University of Queensland Centre for Clinical Research (UQCCR), Faculty of Medicine, The University of Queenslandgrid.1003.2University of Queensland Centre for Clinical Research (UQCCR), Faculty of Medicine, The grid.1003.2, Brisbane, Queensland, Australia.
Adult Intensive Care Services and Critical Care Research Group, The Prince Charles Hospital, Brisbane, Queensland, Australia.
Antimicrob Agents Chemother. 2022 Jan 18;66(1):e0137721. doi: 10.1128/AAC.01377-21. Epub 2021 Oct 11.
Our study aimed to describe the population pharmacokinetics (PK) of vancomycin in critically ill patients receiving extracorporeal membrane oxygenation (ECMO), including those receiving concomitant renal replacement therapy (RRT). Dosing simulations were used to recommend maximally effective and safe dosing regimens. Serial vancomycin plasma concentrations were measured and analyzed using a population PK approach on . The final model was used to identify dosing regimens that achieved target exposures of area under the curve (AUC) of 400-700 mg · h/liter at steady state. Twenty-two patients were enrolled, of which 11 patients received concomitant RRT. In the non-RRT patients, the median creatinine clearance (CrCL) was 75 ml/min and the mean daily dose of vancomycin was 25.5 mg/kg. Vancomycin was well described in a two-compartment model with CrCL, the presence of RRT, and total body weight found as significant predictors of clearance and central volume of distribution (). The mean vancomycin renal clearance and were 3.20 liters/h and 29.7 liters respectively, while the clearance for patients on RRT was 0.15 liters/h. ECMO variables did not improve the final covariate model. We found that recommended dosing regimens for critically ill adult patients not on ECMO can be safely and effectively used in those on ECMO. Loading doses of at least 25 mg/kg followed by maintenance doses of 12.5-20 mg/kg every 12 h are associated with a 97-98% probability of efficacy and 11-12% probability of toxicity, in patients with normal renal function.

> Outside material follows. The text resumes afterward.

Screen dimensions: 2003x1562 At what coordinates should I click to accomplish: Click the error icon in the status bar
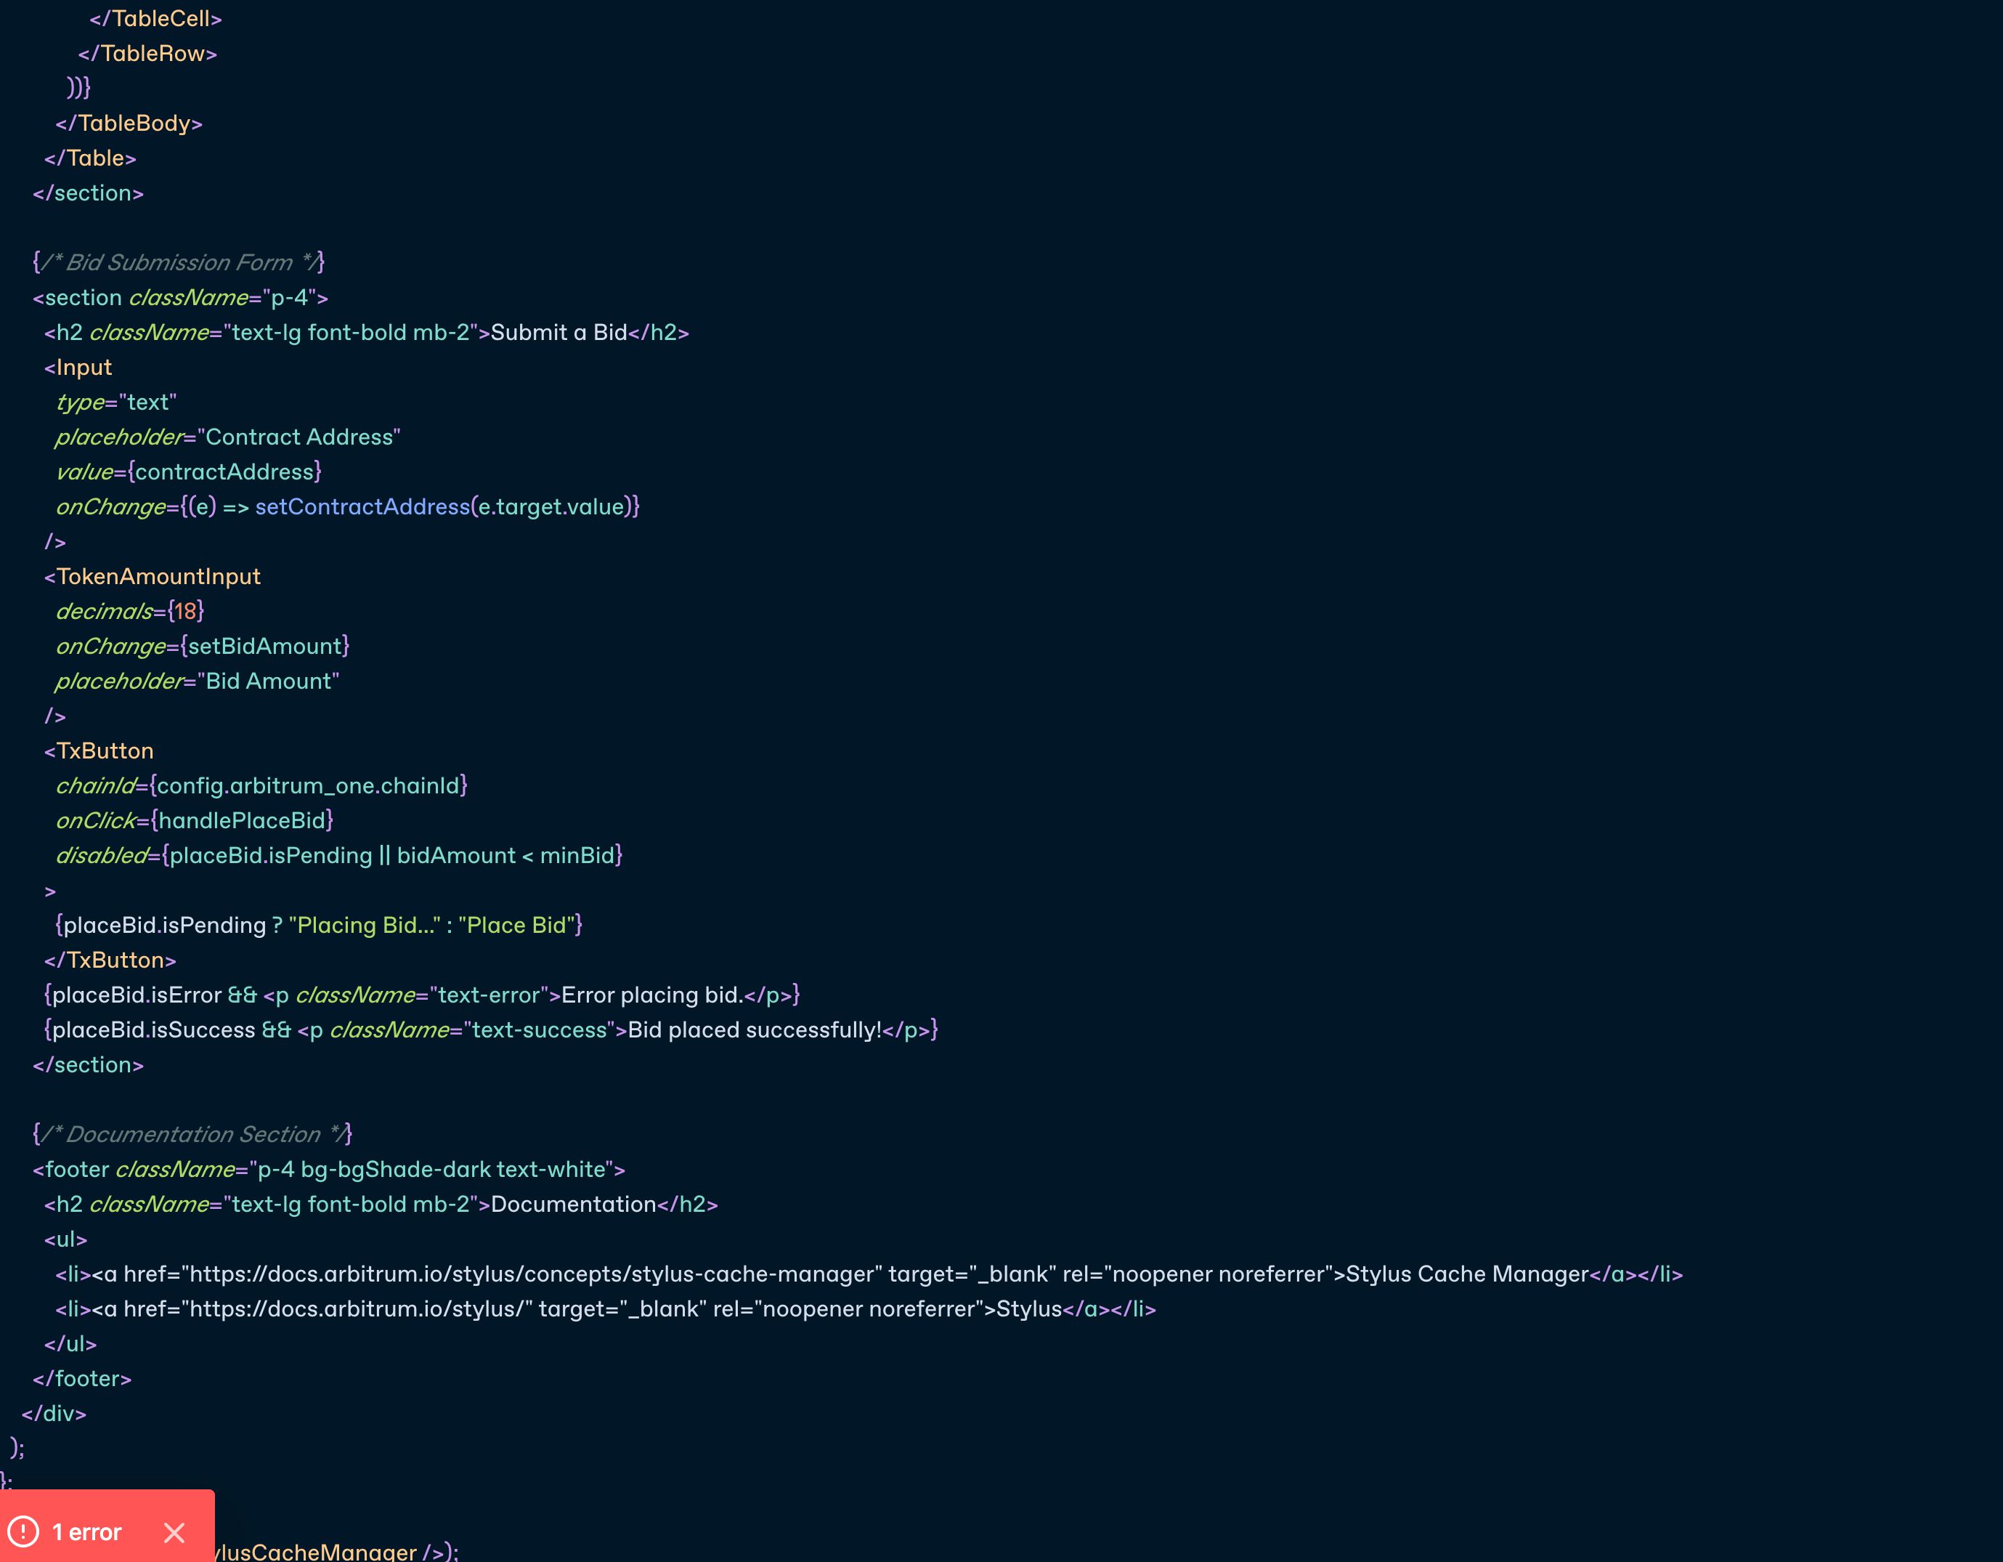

Therapeutic drug monitoring along with reductions in dosing are warranted for patients with renal impairment and those with concomitant RRT. (This study is registered with the Australian New Zealand Clinical Trials Registry [ANZCTR] under number ACTRN12612000559819.).
我们的研究旨在描述接受体外膜氧合 (ECMO) 治疗的危重症患者(包括同时接受肾脏替代治疗 (RRT) 的患者)中万古霉素的群体药代动力学 (PK)。我们使用剂量模拟来推荐最大有效和安全的给药方案。使用群体 PK 方法对连续的万古霉素血浆浓度进行测量和分析。最终模型用于确定在稳态时达到 AUC 目标暴露 400-700mg·h/L 的给药方案。共纳入 22 例患者,其中 11 例患者同时接受 RRT。在非 RRT 患者中,中位数肌酐清除率 (CrCL) 为 75ml/min,万古霉素的平均日剂量为 25.5mg/kg。万古霉素在两室模型中得到了很好的描述,CrCL、RRT 的存在以及总体重被认为是清除率和中央分布容积的重要预测因素。万古霉素的平均肾清除率和分别为 3.20 升/小时和 29.7 升,而 RRT 患者的清除率为 0.15 升/小时。ECMO 变量并未改善最终协变量模型。我们发现,对于未接受 ECMO 的危重症成年患者,推荐的给药方案可安全有效地用于接受 ECMO 的患者。对于肾功能正常的患者,至少 25mg/kg 的负荷剂量,随后每 12 小时维持剂量 12.5-20mg/kg,可使疗效的概率达到 97-98%,毒性的概率达到 11-12%。对于肾功能受损的患者和同时接受 RRT 的患者,需要进行治疗药物监测并减少剂量。(本研究在澳大利亚和新西兰临床试验注册中心(ANZCTR)注册,注册号为 ACTRN12612000559819.)。